Gustavo Mehl: Ja, es wird eine intensive Zeit sein, ein Monat kollektiver Anspannung. Aber es wird auch die erste WM sein, bei der sich nicht mehr alles um unsere große Leidenschaft für den Fußball dreht. Sondern ist wird auch politische Debatten und Demonstrationen geben.
Sie sind Mitglied des „Comitê Popular da Copa“ Rio de Janeiros. Was sind diese Volkskomitees?
Hier haben sich 2009 in den zwölf WM-Städten soziale Bewegungen und Initiativen der Zivilgesellschaft, Wissenschaftler und Aktivisten zusammengeschlossen, um die Vorbereitungen zur WM und den Olympischen Spielen in Rio 2016 und ihre Auswirkungen kritisch zu begleiten. 2011 haben wir schließlich einen landesweiten Zusammenschluss geschaffen.
Die Komitees waren also schon vor den Protesten im Juni 2013 aktiv?
Ja.

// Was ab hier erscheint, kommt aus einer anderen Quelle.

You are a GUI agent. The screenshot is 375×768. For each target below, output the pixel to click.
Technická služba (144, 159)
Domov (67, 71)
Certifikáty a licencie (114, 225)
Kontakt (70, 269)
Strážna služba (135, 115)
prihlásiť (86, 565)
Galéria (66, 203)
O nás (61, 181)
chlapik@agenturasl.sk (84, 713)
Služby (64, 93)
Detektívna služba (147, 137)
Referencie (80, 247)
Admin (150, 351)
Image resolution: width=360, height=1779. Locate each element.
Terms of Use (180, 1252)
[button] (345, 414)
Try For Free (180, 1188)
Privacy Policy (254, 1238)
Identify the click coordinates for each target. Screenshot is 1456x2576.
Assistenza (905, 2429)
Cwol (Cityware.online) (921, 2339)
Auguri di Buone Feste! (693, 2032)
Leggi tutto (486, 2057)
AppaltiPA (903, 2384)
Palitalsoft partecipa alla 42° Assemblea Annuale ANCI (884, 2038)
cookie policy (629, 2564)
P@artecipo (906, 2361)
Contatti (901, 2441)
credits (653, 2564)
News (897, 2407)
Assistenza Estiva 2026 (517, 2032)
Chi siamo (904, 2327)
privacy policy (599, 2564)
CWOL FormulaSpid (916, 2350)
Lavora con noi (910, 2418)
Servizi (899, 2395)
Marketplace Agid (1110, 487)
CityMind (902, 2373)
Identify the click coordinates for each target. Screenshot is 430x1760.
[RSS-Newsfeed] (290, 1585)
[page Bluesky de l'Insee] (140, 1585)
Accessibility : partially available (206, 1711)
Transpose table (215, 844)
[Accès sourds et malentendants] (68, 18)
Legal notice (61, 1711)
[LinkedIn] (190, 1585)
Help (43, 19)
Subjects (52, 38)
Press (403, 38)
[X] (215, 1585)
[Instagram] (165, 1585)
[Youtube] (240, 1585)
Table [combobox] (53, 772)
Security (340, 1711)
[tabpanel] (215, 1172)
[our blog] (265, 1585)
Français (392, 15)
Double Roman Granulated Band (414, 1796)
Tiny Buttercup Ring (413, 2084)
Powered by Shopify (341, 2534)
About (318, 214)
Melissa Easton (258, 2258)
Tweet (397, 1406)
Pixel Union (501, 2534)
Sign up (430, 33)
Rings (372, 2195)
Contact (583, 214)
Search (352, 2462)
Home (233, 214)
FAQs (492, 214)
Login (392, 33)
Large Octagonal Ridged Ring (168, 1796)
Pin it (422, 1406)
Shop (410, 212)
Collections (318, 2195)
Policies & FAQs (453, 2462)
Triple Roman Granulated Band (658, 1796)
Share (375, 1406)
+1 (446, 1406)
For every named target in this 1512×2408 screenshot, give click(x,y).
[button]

Bereits 2007 wurde in Rio de Janeiro ein Vorläufer-Komitee anlässlich der Panamerikanischen Spiele gegründet. Denn diese sportlichen Megaevents sind Veranstaltungen, die fast ausschließlich die Interessen der Privatwirtschaft bedienen. Mit öffentlichem Geld werden groß angelegte städtische Umstrukturierungen finanziert, die den meisten Menschen nichts bringen. Es geht nicht um Verbesserungen der Lebensbedingungen, sondern allein um das Riesengeschäft WM, um die Gewinne großer Unternehmen, transnationaler wie brasilianischer.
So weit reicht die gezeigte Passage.